Apkasindo Sumut – Ir. Gus Dalhari Harahap menyatakan siap melakukan Sertifikasi ISPO asal pokok permasalahan termasuk legalitas lahan pekebun diselesaikan. Di Sumut, setidaknya 300 ribuan hektar lahan terindikasi dalam kawasan hutan. “Di RPP disebutkan bahwa kawasan hutan adalah kawasan yang sudah ditetapkan, sementara pekebun kelapa sawit justru terindikasi di kawasan yang masih dalam status penunjukan, bahkan belum diselesaikan proses penataan batas hingga temu-gelang yang kemudian perlu dikukuhkan. Harapannya, tata batas kawasan hutan di Provinsi Sumut ini segera diselesaikan agar status kawasan hutan dapat dipastikan dan diharapkan agar RPP UUCK tetap berpihak kepada pekebun”, tekan Gus Dalhari.

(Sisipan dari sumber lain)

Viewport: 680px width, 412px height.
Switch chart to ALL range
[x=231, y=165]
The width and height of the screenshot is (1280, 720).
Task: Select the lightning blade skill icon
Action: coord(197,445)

Perwakilan dari Direktorat Pengukuhan dan Penatagunaan Kawasan Hutan, Ditjen Planologi Kehutanan dan Tata Lingkungan, Kementerian Lingkungan Hidup dan Kehutanan – Christianto Ginting meyakinkan peserta diskusi bahwa semangat UU No. 11/2020 tentang Cipta Kerja dan RPP-nya adalah penyelesaian status kebun kelapa sawit yang terindikasi dalam kawasan hutan. Permasalahan akan dituntaskan dengan beberapa penapisan yaitu akomodir, akomodir dengan denda, akomodir dengan konsep konservasi, dan sanksi.

Menutup acara, Ir. Nazli, M.MA mengingatkan bahwa persiapan penyelesaian legalitas lahan perlu dilakukan dengan pemetaan tata regulasi dan tindak lanjut sesuai kewenangan. Kolaborasi multi-pihak adalah kunci kesuksesan Sertifikasi ISPO serta untuk mencapai  target 70% produksi minyak kelapa sawit bersertifikat di tahun 2024 sebagaimana tercantum dalam Peraturan Gubernur Nomor 14 Tahun 2020.